▶ [What is expected] Set the pictures aside and set down only the lines from the line holding "Expand the node_modules folder" through the end of the entries below, ends included.
Records shown START
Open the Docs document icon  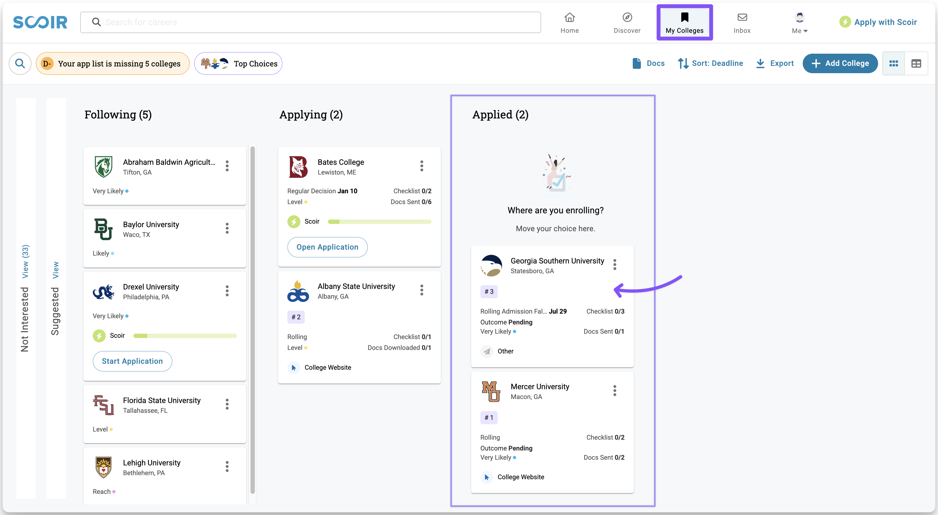[x=637, y=63]
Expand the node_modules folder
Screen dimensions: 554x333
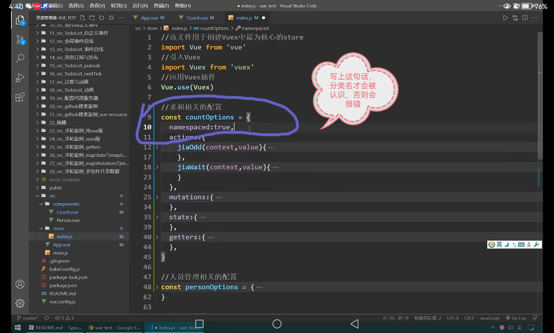point(37,180)
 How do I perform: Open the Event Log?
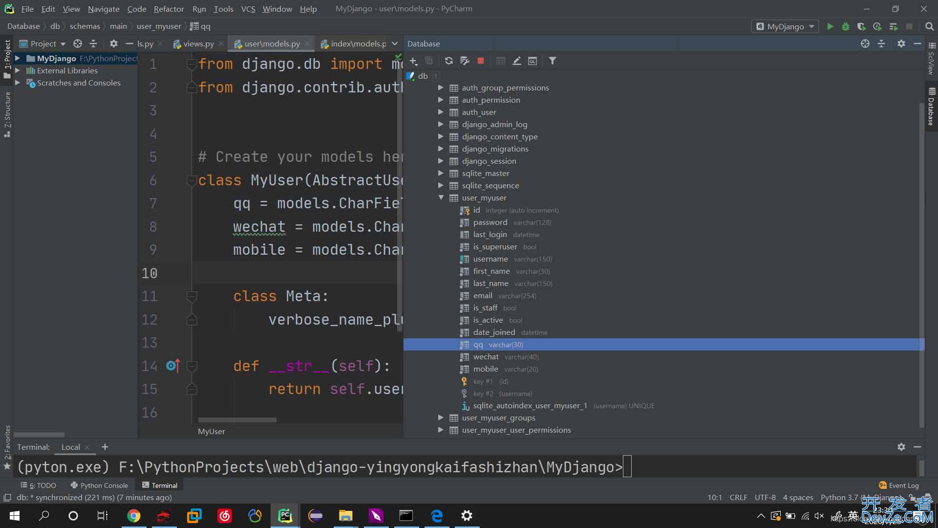899,485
Records shown END
▶ [Solution to this task]
Expand the node_modules folder
Screen dimensions: 554x333
point(37,180)
 How do I perform: Open the Event Log?
899,485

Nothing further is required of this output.